Structure:                          

position[nm] X_bandedge[eV]_a X_bandedge_b[eV]
0.000000E+00 0.000000E+00 0.000000E+00
Position in space [l0] Subband 1 [eV] Subband 2 [eV]

Remark:

Due to strain the bands with degenerate minima split into several subbands. These subbands are listed in different columns (e.g. in silicon for the X band (band no. 3) if strain is present, the band edges split.).

In 1D simulations, an additional files exists: BandEdges1D.dat
It contains all band edges and all Fermi levels that should be printed out in one output file.

 


 

Potential:

Filename

potential1D_ind001.dat
  _ind000 number of voltage step corresponding to this output file (only if voltage sweep is turned on)
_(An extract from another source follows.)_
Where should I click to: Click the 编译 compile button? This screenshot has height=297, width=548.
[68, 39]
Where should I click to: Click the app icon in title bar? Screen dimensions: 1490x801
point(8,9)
Structure:                          

distance: pot:
0.000000E+00 0.000000E+00
position in space [nm] electrostatic potential  [V]

 

Classical built-in potential for the device

First, the Poisson equation is solved in equilibrium, using on classical densities, i.e. without quantum mechanics.
The resulting electrostatic potential is called the built-in potential of the device for a classical density.

==> potential_built_in_cl_1D.dat

 

Built-in potential for the device

Then, the Poisson equation is solved again in equilibrium, using either classical or quantum mechanical densities, or a combination of both, depending on the input file).
The resulting electrostatic potential is called the built-in potential of the device.
In case, no quantum mechanical densities are involved, the built-in potential is identical to the classical built-in potential.